- Outfielder
- Born: December 13, 1878 Conway, Iowa
- Died: May 28, 1942 (aged 63) Leavenworth, Kansas
- Batted: LeftThrew: Left

MLB debut
- April 17, 1907, for the Chicago White Sox

Last MLB appearance
- July 8, 1909, for the Chicago White Sox

MLB statistics
- Batting average: .202
- Home runs: 0
- RBI: 5

Teams
- Chicago White Sox (1907, 1909);

= Mike Welday =

American baseball player (1878–1942)

Lyndon Earl "Mike" Welday (December 13, 1878 – May 28, 1942) was a left-handed Major League Baseball outfielder who played for the Chicago White Sox in 1907 and 1909.

He made his major league debut on April 21, 1907. He spent 24 games with the White Sox that season, batting .229 in 35 at-bats. Of his eight hits, one was a double and one was a triple. He did not play in the majors in 1908, however in 1909 he played in 29 games, hitting .189 in 74 at-bats. He played his final game on July 8, 1909. On August 18, 1909, he was sent by the White Sox to a minor league team to complete a deal made on July 9, 1909. The White Sox sent players to be named later to the Providence Grays for Lena Blackburne.

Overall, he hit .202 in 53 major league games, collecting 22 hits in 109 at-bats. He had five runs, five RBI and two stolen bases. In the field, he committed six errors in 39 games for a .900 fielding percentage.

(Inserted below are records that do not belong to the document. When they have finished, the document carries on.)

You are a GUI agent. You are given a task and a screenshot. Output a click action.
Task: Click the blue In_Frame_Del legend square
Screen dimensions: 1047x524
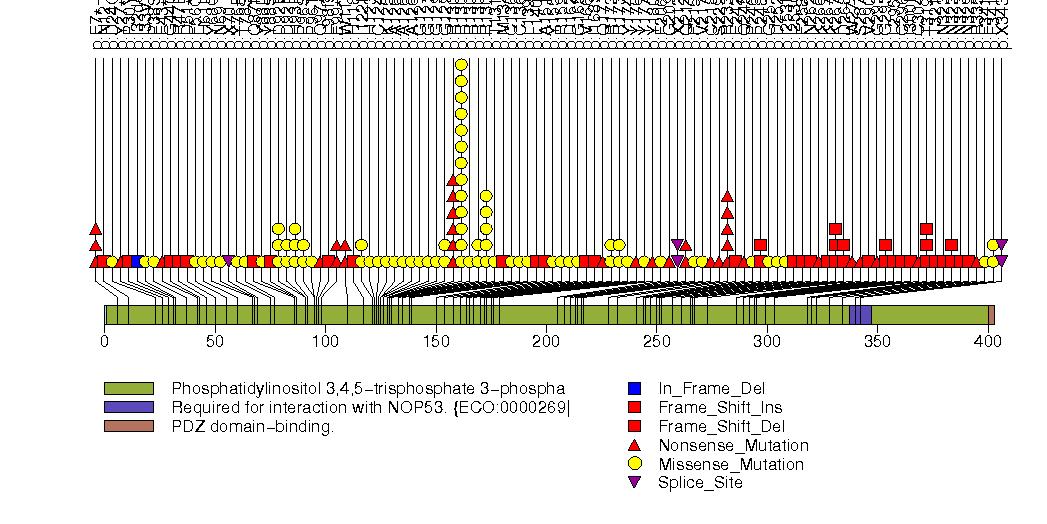[633, 388]
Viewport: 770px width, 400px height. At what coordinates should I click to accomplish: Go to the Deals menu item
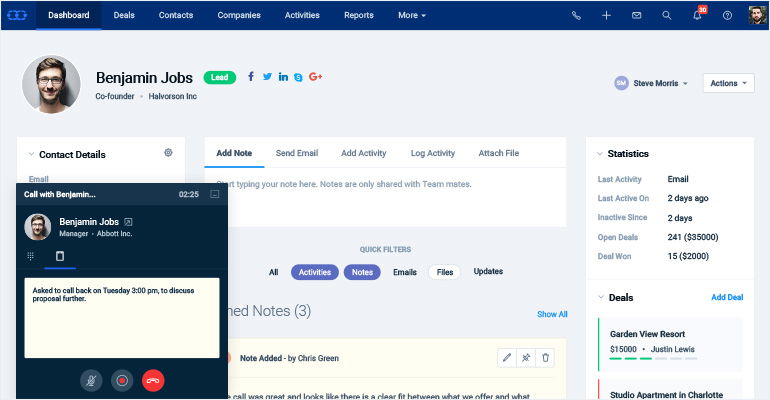coord(124,16)
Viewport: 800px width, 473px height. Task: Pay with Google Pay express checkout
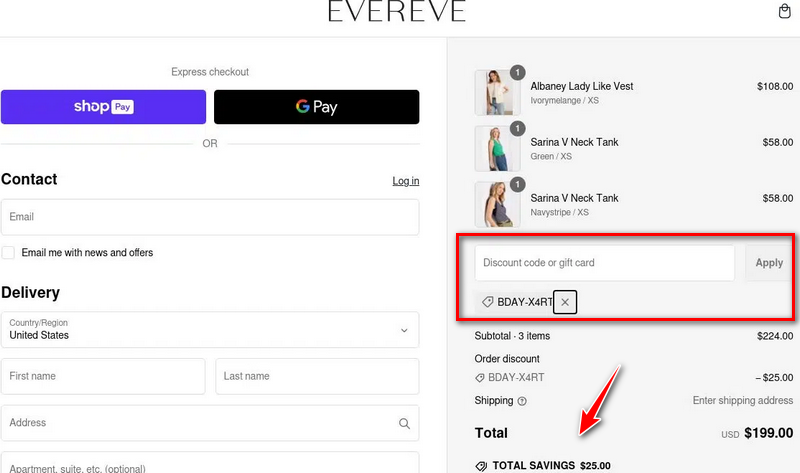coord(316,107)
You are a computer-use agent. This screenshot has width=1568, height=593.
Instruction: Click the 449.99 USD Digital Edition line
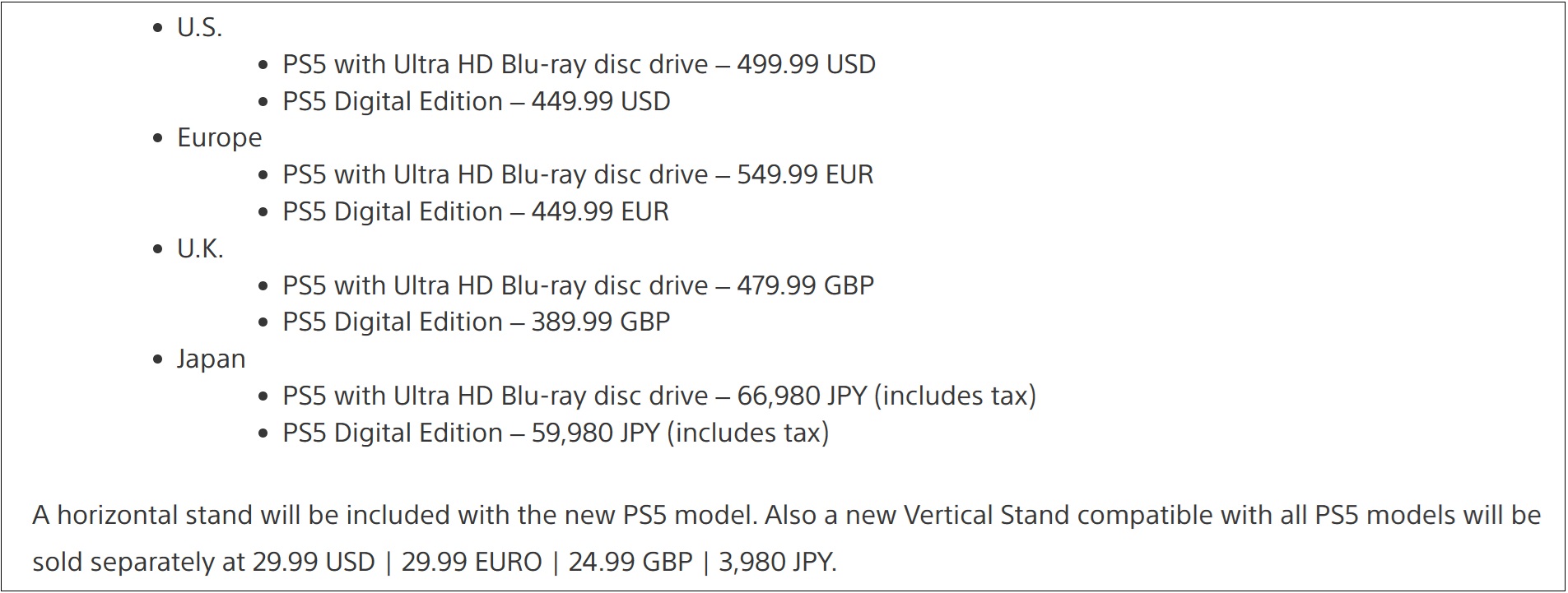476,101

Welday also spent 10 (non-consecutive) seasons playing in the minor leagues, from 1901 to 1915. He played in at least 671 minor league games in his career. In 1906 with the Des Moines Champs, Welday hit .359 with 197 hits in 120 games.

Following his death, he was interred at Mount Muncie Cemetery in Lansing, Kansas.